Every entry needs to be reproduced exactly.

BEGIN Information supplied

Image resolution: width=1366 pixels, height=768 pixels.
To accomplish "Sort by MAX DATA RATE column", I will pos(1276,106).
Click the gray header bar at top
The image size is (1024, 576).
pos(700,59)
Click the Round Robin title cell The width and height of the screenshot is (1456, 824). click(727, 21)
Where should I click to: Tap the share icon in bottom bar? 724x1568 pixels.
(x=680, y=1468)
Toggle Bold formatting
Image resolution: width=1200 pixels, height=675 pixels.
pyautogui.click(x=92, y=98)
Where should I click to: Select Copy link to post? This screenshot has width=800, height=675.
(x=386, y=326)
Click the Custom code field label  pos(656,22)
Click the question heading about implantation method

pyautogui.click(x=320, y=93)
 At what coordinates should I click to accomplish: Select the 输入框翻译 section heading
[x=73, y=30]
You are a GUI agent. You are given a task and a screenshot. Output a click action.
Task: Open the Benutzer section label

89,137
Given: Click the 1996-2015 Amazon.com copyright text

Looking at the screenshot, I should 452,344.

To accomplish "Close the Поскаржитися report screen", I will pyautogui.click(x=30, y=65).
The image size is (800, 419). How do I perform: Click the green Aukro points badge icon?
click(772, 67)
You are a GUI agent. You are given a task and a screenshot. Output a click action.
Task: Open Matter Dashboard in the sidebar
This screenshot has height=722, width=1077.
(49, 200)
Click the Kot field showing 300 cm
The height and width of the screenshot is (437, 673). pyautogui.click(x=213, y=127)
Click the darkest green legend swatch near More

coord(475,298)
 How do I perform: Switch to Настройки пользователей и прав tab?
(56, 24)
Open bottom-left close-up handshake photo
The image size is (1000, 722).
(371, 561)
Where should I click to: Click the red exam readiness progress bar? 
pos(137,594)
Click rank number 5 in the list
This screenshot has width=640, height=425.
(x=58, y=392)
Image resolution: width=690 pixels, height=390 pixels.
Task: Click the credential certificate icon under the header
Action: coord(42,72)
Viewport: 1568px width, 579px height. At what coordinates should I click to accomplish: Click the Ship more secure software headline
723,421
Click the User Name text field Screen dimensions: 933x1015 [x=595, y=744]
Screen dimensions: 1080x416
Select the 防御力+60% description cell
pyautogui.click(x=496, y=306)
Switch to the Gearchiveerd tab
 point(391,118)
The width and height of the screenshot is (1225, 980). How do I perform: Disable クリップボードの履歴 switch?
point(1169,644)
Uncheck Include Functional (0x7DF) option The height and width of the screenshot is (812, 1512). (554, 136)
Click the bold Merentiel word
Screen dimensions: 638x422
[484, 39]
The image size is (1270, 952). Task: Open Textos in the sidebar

END Information supplied

■ Result of this exercise
Image resolution: width=1366 pixels, height=768 pixels.
To accomplish "Sort by MAX DATA RATE column", I will pos(1276,106).
Click the gray header bar at top
The image size is (1024, 576).
pos(700,59)
Click the Round Robin title cell The width and height of the screenshot is (1456, 824). click(727, 21)
Where should I click to: Tap the share icon in bottom bar? 724x1568 pixels.
(x=680, y=1468)
Toggle Bold formatting
Image resolution: width=1200 pixels, height=675 pixels.
pyautogui.click(x=92, y=98)
Where should I click to: Select Copy link to post? This screenshot has width=800, height=675.
(x=386, y=326)
Click the Custom code field label  pos(656,22)
Click the question heading about implantation method

pyautogui.click(x=320, y=93)
 At what coordinates should I click to accomplish: Select the 输入框翻译 section heading
[x=73, y=30]
You are a GUI agent. You are given a task and a screenshot. Output a click action.
Task: Open the Benutzer section label

89,137
Given: Click the 1996-2015 Amazon.com copyright text

Looking at the screenshot, I should 452,344.

To accomplish "Close the Поскаржитися report screen", I will pyautogui.click(x=30, y=65).
The image size is (800, 419). How do I perform: Click the green Aukro points badge icon?
click(772, 67)
You are a GUI agent. You are given a task and a screenshot. Output a click action.
Task: Open Matter Dashboard in the sidebar
This screenshot has height=722, width=1077.
(49, 200)
Click the Kot field showing 300 cm
The height and width of the screenshot is (437, 673). pyautogui.click(x=213, y=127)
Click the darkest green legend swatch near More

coord(475,298)
 How do I perform: Switch to Настройки пользователей и прав tab?
(56, 24)
Open bottom-left close-up handshake photo
The image size is (1000, 722).
(371, 561)
Where should I click to: Click the red exam readiness progress bar? 
pos(137,594)
Click rank number 5 in the list
This screenshot has width=640, height=425.
(x=58, y=392)
Image resolution: width=690 pixels, height=390 pixels.
Task: Click the credential certificate icon under the header
Action: coord(42,72)
Viewport: 1568px width, 579px height. At what coordinates should I click to accomplish: Click the Ship more secure software headline
723,421
Click the User Name text field Screen dimensions: 933x1015 [x=595, y=744]
Screen dimensions: 1080x416
Select the 防御力+60% description cell
pyautogui.click(x=496, y=306)
Switch to the Gearchiveerd tab
 point(391,118)
The width and height of the screenshot is (1225, 980). How do I perform: Disable クリップボードの履歴 switch?
point(1169,644)
Uncheck Include Functional (0x7DF) option The height and width of the screenshot is (812, 1512). (554, 136)
Click the bold Merentiel word
Screen dimensions: 638x422
[484, 39]
The image size is (1270, 952). Task: Open Textos in the sidebar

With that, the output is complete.